> **Data for review**
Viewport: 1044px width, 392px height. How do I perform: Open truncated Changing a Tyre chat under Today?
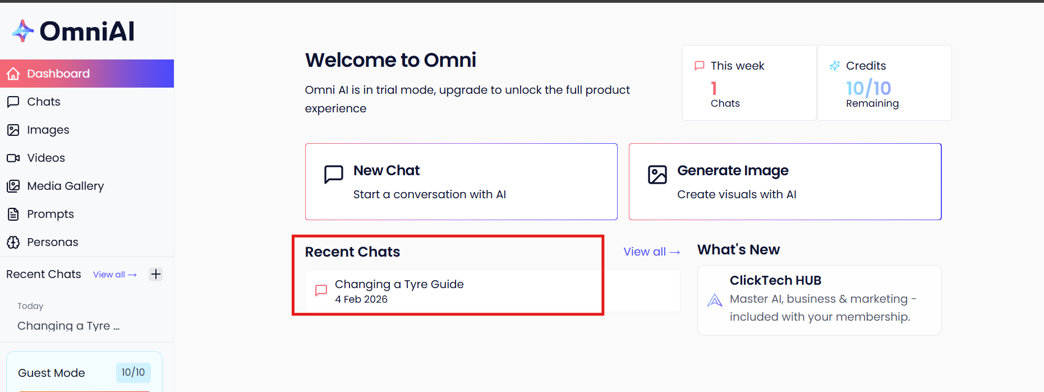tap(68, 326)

==

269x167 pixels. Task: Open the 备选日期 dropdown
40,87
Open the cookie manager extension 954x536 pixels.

> **Problem to work on**
Give back, exactly as written, the stretch from the line with "269x167 pixels. Task: Open the 备选日期 dropdown" through the line with "Open the cookie", and no other lines from the records above.

> **Exercise solution**
269x167 pixels. Task: Open the 备选日期 dropdown
40,87
Open the cookie manager extension 954x536 pixels.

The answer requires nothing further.